Data supplied:
◇ ◇ ◇ ◇ ◇ ◇ ◇
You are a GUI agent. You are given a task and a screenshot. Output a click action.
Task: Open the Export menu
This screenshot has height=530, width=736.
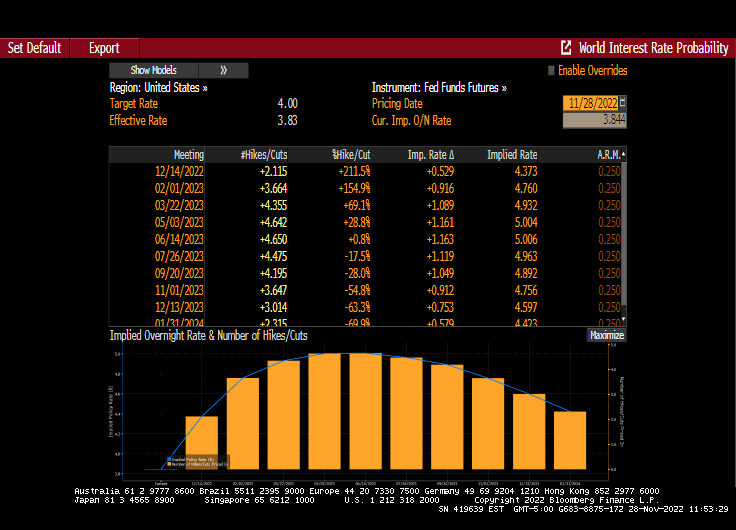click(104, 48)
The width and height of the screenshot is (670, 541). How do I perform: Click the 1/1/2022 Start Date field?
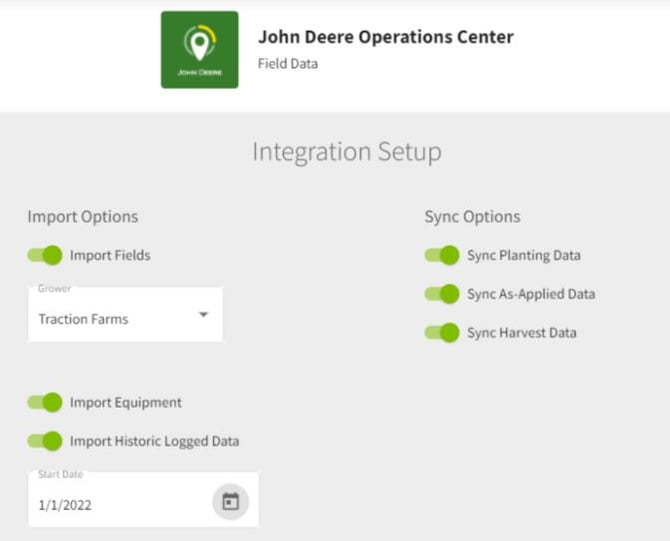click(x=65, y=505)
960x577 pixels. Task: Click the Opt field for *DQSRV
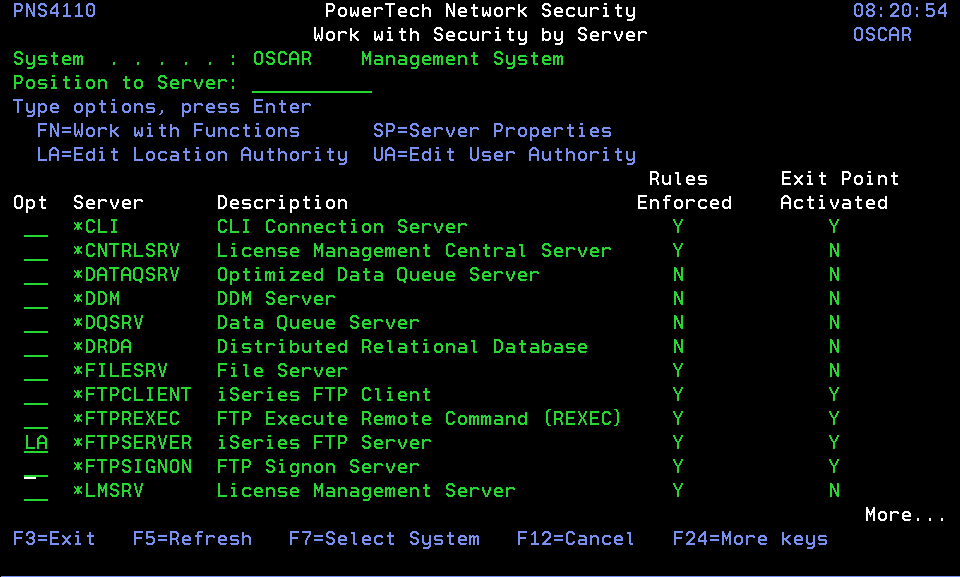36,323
◇ ◇ ◇ ◇ ◇ ◇ ◇
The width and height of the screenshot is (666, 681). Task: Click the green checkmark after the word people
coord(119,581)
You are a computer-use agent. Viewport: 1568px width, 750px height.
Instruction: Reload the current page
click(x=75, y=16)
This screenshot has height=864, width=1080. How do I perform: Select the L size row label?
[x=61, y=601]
◇ ◇ ◇ ◇ ◇ ◇ ◇
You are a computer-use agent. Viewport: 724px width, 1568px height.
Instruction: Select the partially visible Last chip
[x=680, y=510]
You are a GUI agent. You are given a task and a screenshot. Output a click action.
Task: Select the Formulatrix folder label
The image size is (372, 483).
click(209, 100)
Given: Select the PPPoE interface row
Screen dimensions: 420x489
◇ ◇ ◇ ◇ ◇ ◇ ◇
What you should do: Reproduce exactly the stretch of the material above that starts at the line with "Given: Select the PPPoE interface row" and ends at the line with "Screen dimensions: 420x489", both included, and nothing else.

Result of the task:
Given: Select the PPPoE interface row
Screen dimensions: 420x489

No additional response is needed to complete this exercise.